恋する動詞111題・021~030

みもち(創作アカ)
@mimochi_sousaku

025. 微笑む:手塚国光

「こーら、そっちはダメよ」

ふと耳にした声に、何気なく窓の外へ視線を投げると、少し離れた木陰で仔猫と戯れている女子を捉えた。

それだけなら、多分、気にも留めない光景。

けれど、その女子というのが、クールで有名なクラスメイトだったので、少なからず驚きを覚えた。

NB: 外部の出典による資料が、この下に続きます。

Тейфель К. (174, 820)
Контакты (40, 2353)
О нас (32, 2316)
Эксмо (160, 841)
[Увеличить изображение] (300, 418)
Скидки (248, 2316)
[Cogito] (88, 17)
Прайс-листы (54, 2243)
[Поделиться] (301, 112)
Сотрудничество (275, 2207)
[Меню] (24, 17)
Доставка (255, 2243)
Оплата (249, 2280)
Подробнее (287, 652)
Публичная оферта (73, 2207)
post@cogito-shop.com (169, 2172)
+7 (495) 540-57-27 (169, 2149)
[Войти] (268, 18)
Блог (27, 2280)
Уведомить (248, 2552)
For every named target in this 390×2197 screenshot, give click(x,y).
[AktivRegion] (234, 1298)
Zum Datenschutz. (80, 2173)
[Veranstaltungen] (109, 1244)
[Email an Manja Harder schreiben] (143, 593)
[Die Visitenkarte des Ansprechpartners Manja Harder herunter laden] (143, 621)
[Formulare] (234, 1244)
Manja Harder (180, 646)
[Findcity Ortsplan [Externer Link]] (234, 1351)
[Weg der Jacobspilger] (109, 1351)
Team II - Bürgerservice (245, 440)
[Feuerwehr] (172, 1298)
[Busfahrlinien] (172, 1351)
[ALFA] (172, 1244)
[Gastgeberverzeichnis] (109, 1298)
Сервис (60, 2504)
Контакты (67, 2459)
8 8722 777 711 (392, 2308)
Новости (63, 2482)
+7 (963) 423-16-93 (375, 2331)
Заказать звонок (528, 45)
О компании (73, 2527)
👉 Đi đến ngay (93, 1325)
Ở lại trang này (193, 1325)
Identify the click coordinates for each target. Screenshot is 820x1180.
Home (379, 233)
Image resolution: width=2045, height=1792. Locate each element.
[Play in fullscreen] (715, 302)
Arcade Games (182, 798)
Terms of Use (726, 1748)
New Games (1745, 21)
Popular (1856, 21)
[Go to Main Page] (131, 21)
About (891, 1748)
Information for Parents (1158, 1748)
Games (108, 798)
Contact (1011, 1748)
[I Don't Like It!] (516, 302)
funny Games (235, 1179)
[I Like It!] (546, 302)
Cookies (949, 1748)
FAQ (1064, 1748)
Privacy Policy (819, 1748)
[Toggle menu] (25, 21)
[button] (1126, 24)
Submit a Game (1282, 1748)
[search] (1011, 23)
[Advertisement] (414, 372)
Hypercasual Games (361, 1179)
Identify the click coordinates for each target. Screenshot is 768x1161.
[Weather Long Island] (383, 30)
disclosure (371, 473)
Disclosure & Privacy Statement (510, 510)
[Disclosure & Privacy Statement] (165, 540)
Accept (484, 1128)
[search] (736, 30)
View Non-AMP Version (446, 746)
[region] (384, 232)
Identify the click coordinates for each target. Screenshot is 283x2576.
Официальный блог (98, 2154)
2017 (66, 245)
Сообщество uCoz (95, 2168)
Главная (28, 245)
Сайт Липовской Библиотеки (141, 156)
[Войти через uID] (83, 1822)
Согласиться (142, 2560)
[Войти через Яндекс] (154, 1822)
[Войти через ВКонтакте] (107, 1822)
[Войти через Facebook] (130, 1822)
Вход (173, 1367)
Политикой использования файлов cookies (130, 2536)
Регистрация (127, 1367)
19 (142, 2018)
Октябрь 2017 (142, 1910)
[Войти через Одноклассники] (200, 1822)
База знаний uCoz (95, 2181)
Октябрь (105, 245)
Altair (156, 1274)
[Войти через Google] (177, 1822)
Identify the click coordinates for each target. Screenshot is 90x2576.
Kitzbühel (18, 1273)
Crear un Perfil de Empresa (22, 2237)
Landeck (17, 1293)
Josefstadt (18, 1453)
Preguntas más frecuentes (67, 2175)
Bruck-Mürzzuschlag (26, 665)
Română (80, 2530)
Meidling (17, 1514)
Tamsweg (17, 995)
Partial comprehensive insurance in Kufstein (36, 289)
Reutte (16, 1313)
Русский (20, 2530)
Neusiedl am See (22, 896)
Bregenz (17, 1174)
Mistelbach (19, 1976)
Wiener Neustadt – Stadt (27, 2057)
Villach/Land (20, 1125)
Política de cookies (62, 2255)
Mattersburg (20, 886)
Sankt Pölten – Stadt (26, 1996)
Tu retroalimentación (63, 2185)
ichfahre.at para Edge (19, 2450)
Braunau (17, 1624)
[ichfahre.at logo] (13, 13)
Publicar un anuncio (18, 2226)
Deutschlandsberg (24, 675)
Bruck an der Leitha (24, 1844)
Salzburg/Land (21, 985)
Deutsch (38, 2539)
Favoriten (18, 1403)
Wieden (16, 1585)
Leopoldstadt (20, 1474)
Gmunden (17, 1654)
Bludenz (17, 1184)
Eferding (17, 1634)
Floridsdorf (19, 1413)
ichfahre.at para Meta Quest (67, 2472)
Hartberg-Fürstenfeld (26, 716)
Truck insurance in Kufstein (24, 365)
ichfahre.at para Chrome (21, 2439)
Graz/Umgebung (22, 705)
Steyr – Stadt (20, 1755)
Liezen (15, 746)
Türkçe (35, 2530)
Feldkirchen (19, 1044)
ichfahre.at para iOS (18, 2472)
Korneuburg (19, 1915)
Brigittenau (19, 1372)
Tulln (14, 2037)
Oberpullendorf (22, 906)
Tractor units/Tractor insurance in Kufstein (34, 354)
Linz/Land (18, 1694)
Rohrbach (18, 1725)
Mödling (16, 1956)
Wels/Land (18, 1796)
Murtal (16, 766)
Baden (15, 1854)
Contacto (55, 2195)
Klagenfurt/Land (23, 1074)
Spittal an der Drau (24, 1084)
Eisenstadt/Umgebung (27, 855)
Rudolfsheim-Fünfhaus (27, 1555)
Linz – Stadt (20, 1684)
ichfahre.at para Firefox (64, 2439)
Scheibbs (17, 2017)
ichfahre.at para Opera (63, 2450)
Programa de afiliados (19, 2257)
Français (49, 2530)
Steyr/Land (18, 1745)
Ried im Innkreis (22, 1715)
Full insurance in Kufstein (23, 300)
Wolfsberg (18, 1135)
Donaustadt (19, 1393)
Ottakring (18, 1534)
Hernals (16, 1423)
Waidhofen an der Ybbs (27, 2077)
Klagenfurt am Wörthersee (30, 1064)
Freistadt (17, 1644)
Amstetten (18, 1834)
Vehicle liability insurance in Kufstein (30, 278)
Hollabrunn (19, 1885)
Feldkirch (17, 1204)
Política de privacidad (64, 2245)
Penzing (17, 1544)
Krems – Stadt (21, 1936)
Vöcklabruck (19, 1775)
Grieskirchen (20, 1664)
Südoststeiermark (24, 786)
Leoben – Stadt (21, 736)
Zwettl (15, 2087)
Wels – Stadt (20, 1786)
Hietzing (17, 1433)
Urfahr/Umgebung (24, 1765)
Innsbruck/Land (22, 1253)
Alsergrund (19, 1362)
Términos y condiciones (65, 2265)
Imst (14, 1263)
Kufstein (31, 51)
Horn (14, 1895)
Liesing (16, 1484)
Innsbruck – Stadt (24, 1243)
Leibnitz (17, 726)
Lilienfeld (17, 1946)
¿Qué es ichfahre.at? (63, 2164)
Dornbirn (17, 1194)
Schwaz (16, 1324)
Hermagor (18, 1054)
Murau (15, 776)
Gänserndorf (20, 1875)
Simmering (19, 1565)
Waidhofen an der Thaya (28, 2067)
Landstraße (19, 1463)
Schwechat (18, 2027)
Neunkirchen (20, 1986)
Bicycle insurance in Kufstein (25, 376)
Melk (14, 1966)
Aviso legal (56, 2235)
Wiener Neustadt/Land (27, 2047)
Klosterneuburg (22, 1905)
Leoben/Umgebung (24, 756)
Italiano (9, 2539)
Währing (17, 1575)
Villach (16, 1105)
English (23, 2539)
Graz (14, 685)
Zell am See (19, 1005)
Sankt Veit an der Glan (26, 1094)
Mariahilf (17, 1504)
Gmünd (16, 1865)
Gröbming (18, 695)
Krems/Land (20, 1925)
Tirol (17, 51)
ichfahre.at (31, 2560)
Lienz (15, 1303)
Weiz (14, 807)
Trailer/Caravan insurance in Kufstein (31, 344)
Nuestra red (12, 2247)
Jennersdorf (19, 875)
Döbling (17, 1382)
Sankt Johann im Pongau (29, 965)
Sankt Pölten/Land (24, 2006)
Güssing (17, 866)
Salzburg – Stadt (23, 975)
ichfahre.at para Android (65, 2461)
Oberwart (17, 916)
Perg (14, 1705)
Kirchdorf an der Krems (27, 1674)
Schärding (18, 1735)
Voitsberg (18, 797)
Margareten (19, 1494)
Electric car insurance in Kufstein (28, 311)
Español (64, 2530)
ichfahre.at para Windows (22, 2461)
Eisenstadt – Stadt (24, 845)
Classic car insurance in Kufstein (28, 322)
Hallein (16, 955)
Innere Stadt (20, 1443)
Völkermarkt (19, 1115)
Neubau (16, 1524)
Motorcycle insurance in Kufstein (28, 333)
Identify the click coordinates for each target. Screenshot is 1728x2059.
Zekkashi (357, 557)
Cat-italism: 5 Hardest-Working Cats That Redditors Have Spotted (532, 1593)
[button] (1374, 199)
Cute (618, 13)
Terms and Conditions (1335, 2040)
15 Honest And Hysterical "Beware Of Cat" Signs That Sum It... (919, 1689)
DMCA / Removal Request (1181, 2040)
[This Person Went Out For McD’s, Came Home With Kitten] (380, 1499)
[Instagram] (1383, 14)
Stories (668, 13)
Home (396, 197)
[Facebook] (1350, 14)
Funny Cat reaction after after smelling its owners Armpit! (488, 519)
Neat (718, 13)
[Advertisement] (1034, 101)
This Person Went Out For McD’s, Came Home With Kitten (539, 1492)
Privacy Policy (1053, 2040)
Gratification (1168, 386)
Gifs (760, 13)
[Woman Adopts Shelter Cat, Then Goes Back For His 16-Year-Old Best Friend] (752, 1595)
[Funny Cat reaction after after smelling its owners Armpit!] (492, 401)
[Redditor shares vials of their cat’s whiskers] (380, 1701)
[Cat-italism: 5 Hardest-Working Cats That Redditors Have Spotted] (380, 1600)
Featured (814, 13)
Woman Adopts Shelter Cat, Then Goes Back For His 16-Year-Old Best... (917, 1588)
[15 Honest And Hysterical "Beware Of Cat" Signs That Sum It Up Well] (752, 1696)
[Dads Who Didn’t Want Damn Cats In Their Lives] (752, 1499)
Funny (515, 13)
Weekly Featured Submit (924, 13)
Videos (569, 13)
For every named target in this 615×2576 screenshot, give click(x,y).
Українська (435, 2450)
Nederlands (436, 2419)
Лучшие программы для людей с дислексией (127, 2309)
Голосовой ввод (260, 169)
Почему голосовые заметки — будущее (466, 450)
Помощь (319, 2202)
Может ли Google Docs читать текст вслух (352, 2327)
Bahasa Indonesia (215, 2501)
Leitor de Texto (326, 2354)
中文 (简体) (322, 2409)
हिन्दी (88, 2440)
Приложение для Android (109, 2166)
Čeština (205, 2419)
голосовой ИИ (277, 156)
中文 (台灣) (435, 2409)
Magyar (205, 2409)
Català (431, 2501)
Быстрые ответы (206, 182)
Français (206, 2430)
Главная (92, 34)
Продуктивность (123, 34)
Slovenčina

何故なら、彼女の顔に、柔らかい笑みが浮かんでいたからだ。


「ほら、こっちこっち」

言いながら彼女がリボンを揺らすと、それを追いかけて仔猫が飛び跳ねる。

その様子を見守る彼女の顔に、小さな笑顔が次々と生まれていく。


あんな顔が出来たのか。


何となく目を離せずにいたら、唐突に彼女と視線が合った。

彼女はハッとした表情を浮かべる。

見られていたことに対する驚きかと思いきや、どうやら違うようだった。


「手塚くん、そんな顔できるんだ…」

「……そんな顔とは?」

「優しい顔」

自分が知らず微笑んでいたことに気付かされ、決まり悪さを咳払いで誤魔化しながら表情を引き締める。

「その言葉、そっくりお前に返してやる」

仕返しの様にそう言ってやると、彼女も同じ様に動揺し、慌てて表情を引き締めた。


「…笑っていた方が良いんじゃないか」

「手塚くんもね」


普段通りの気難しい顔をお互い暫し見合わせて、それからどちらからともなく、俺たちは再び笑い合った。